Tensions between Iran and France have increased dramatically over the past few weeks following the French government’s national crackdown on radical Muslims who took to the streets in France’s major cities, setting neighborhoods on fire; killing police, fire officials, and civilians randomly; attacking businesses in broad daylight; and calling for new elections. The riots began when a Muslim candidate for the presidency was narrowly defeated in a run-off election. Large centers have been hastily constructed outside Bordeaux and Marseille to contain those awaiting trial on criminal charges associated with the riots.

Ayatollah Rafsanjani, the supreme leader of Iran, had warned days earlier: “Iran would not stand idly by and allow Muslims to be oppressed and placed in concentration camps anywhere in the world.” French political parties and the influential newspaper Le Figaro demanded a full-scale NATO retaliation, and observed that France was still exposed to additional ballistic missile attacks. Former President Rubio told the New York Times that the withdrawal of all U.S. naval forces from the Mediterranean a decade ago as a result of budget cuts had been a mistake: “The ballistic missile defenses carried aboard U.S. naval vessels in all likelihood would have been able to thwart the attack on Nice,” Rubio said.

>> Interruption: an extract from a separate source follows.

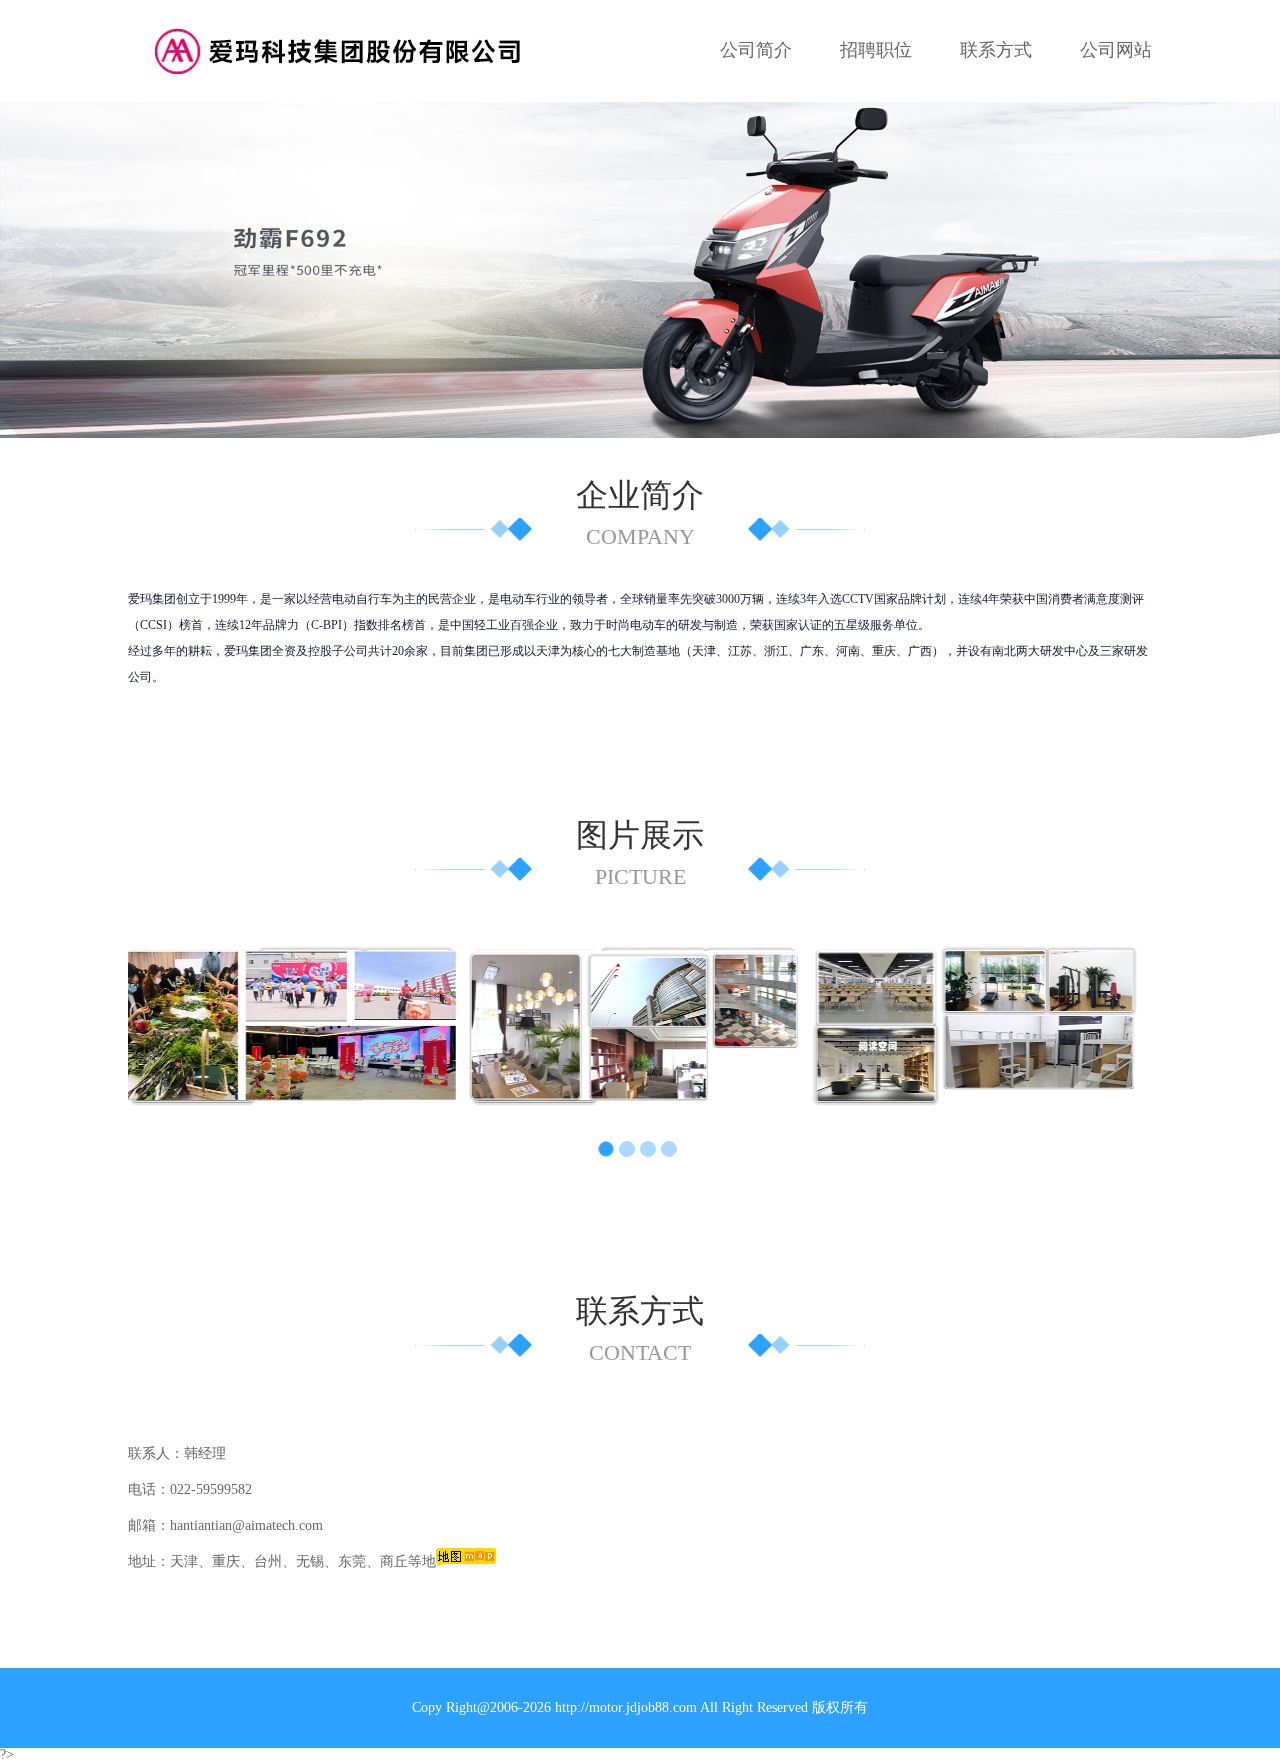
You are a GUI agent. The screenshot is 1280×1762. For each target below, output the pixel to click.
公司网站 (1116, 50)
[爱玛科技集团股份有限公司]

Iran possesses ballistic missiles that can reach the entire continental U.S. The American military’s alert posture was upgraded to DEFCON 2 following the attack, as President Aaron Schock called for an emergency session of the UN Security Council and dispatched his secretary of defense to a hastily called NATO meeting in Brussels.

New York Times, November 26, 2050: As riots spread across Europe to Holland and Britain and included Germany’s large Turkish-speaking population, NATO’s General Secretary Hakim Langsam admitted that European members lacked the ability to defend themselves against possible future missile attacks. He called on the U.S. to honor its Article Five commitments to NATO and to deploy eight destroyers equipped with ballistic missile defenses to the eastern Mediterranean at once.

At the White House, President Aaron Schock told a press conference that “the U.S. will stand firm with its NATO allies.” But the Schock administration so far has offered no official response to the general secretary’s request for U.S. ships equipped with ballistic missile defenses. American forces in Europe have gone on high alert while an additional two ships have been deployed to join the carrier strike group currently deployed to the Persian Gulf. The Pentagon announced that one of these ships, the U.S.S. Gabriel Giffords, has been fitted out with modules that allow it to sweep for mines, while the other ship, the U.S.S. Saul Alinsky, is equipped with the Navy’s ballistic missile defense system. Both ships are over a decade beyond their planned service lives. The 12-day transit of these small combatants from the U.S. East Coast will bring to a total of eight the number of U.S. vessels in the 93,000 square mile Gulf. The Islamic Republic News Agency (IRNA), the official Iranian news service, issued a statement calling U.S. naval deployments “belligerent.” It quoted an unnamed senior ayatollah who threatened to close the Strait of Hormuz and destroy “the U.S. aggressor” if the two additional U.S. ships so much as “approached” the Strait.